KUDUS, Harianmuria.com – Sebanyak 74 desa di Kabupaten Kudus tidak bisa mencairkan Dana Desa tahap II non-earmark tahun 2025. Hal ini disebabkan oleh Peraturan Menteri Keuangan (PMK) Nomor 81 Tahun 2025 yang membatasi pengajuan pencairan Dana Desa tahap kedua non-earmark paling lambat pada 17 September 2025.
Beda Dana Desa Earmark dan Non-Earmark
Dana Desa earmark dialokasikan untuk kegiatan prioritas utama seperti Bantuan Langsung Tunai (BLT), ketahanan pangan, dan penanganan stunting. Sementara Dana Desa non-earmark lebih fleksibel, digunakan untuk program prioritas lokal, mulai dari pemberdayaan BUMDes hingga pembangunan infrastruktur desa.
Realisasi Dana Desa di Kudus
Kepala Dinas Pemberdayaan Masyarakat dan Desa (PMD) Kabupaten Kudus, Famny Dwi Arfana, menyampaikan bahwa total anggaran Dana Desa 2025 di Kudus mencapai Rp140 miliar untuk 123 desa. Hingga awal Desember 2025, realisasi anggaran sudah sekitar Rp122 miliar atau 87 persen.
“Dana Desa untuk kegiatan earmark itu sudah terealisasi Rp48 miliar di tahap pertama dan Rp31 miliar pada kedua. Sedangkan Dana Desa untuk kegiatan non-earmark di tahap pertama sudah terealisasi Rp30 miliar, sedangkan tahap kedua baru sekitar Rp11 miliar,” katanya, Rabu, 17 Desember 2025.

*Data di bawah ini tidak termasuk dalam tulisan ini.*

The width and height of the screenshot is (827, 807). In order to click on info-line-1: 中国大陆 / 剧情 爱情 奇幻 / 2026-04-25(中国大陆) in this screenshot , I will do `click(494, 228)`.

Baca juga: Dana Desa Non-Earmark Gagal Cair, 2.176 Desa di Jateng Kehilangan Rp598,4 Miliar
Penyebab Dana Desa Non-Earmark Gagal Cair
Famny menjelaskan bahwa 74 desa belum bisa mencairkan Dana Desa tahap kedua karena aturan PMK 81/2025. Salah satu kendalanya adalah kecenderungan desa memproses pencairan di akhir semester kedua.
“PMK 81/2025 tentang Dana Desa sebenarnya baru keluar di tanggal 25 November 2025. Namun aturan tersebut mengatur tentang proses pengajuan pencairan Dana Desa non-earmark yang tidak boleh lebih dari tanggal 17 September 2025,” terangnya.

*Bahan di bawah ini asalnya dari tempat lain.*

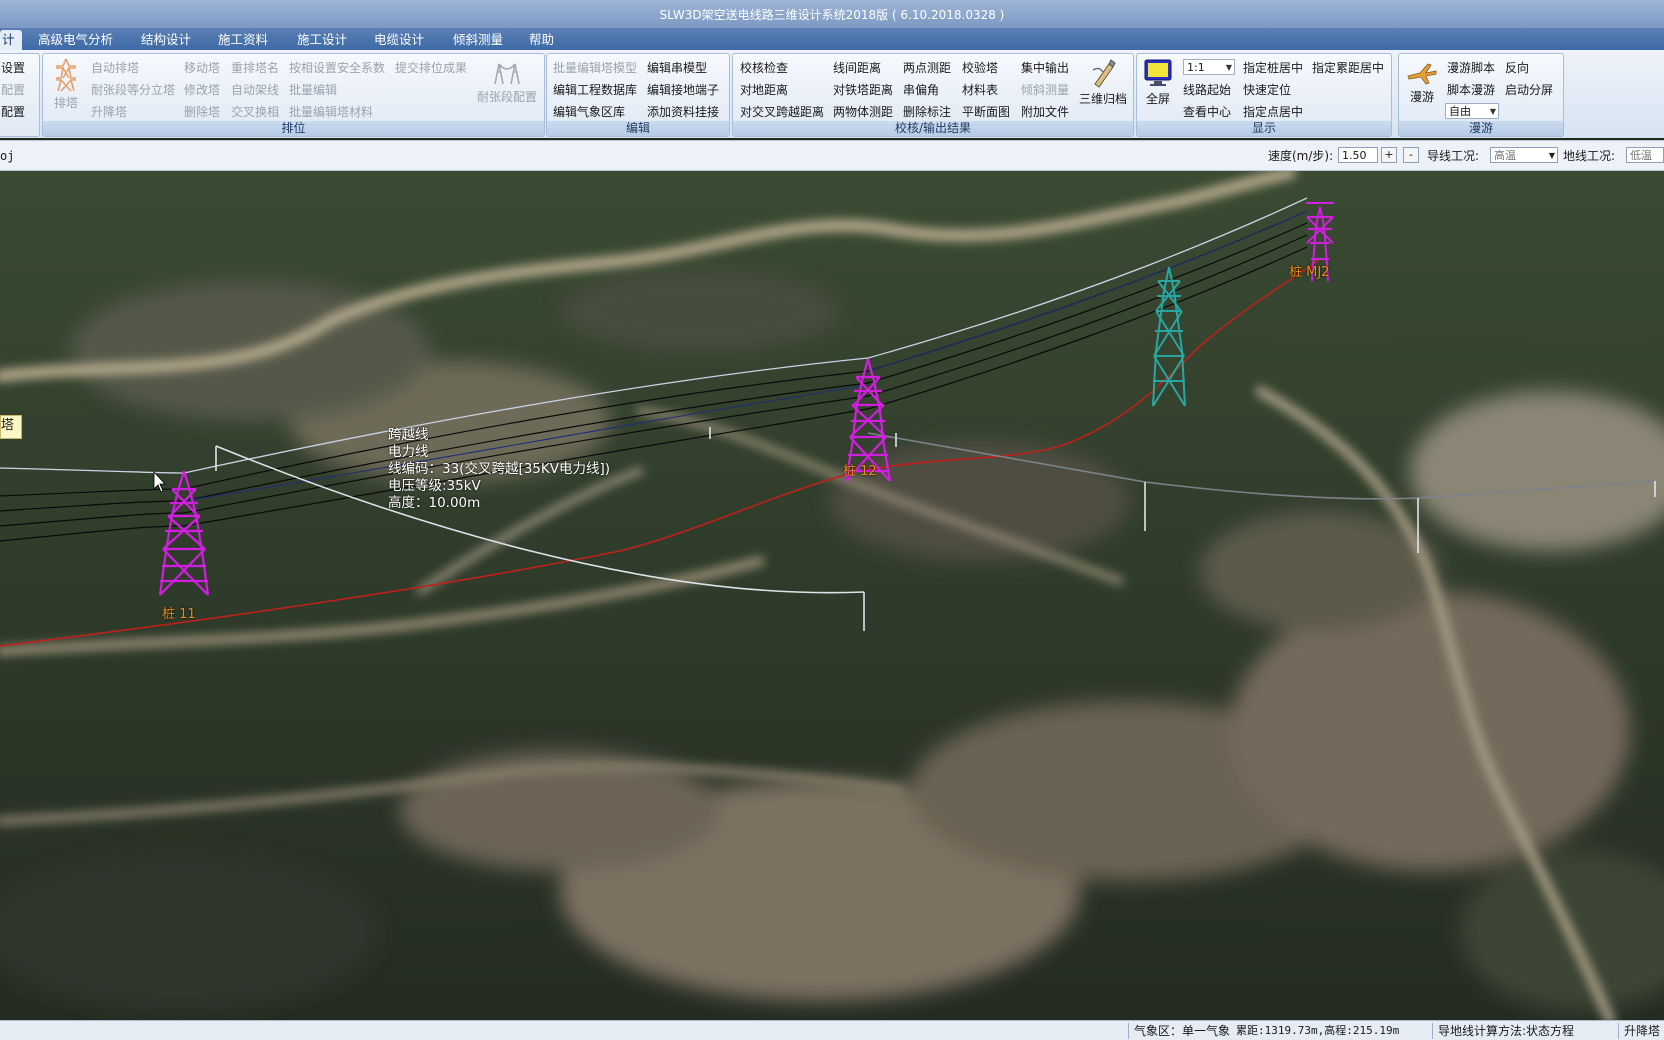 Image resolution: width=1664 pixels, height=1040 pixels. Describe the element at coordinates (1158, 72) in the screenshot. I see `monitor-icon` at that location.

Beberapa desa sebenarnya sudah mengajukan pencairan Dana Desa non-earmark sejak September, namun proses di DJPK (Direktorat Jenderal Perimbangan Keuangan) tidak segera dilakukan. Kemudian baru diketahui adanya aturan terbaru di bulan November.
Solusi Pemerintah untuk Dana Desa Non-Earmark
Famny menegaskan bahwa pihaknya tetap mengikuti aturan pemerintah pusat dan meminta pemerintah desa menyosialisasikan aturan ini kepada masyarakat.
Pemerintah pusat juga memberikan solusi melalui Surat Edaran Bersama (SEB) yang ditandatangani Menteri Desa PDT, Menteri Keuangan, dan Menteri Dalam Negeri pada 5 Desember 2025.
Dalam SEB dijelaskan bahwa sisa dana kegiatan earmark yang sudah cair tapi belum digunakan dapat dialokasikan untuk kegiatan non-earmark.
“Contohnya, jika dana BUMDes sebesar Rp200 juta baru terealisasi Rp100 juta, sisa Rp100 juta bisa digunakan untuk kegiatan non-earmark,” kata Fanny.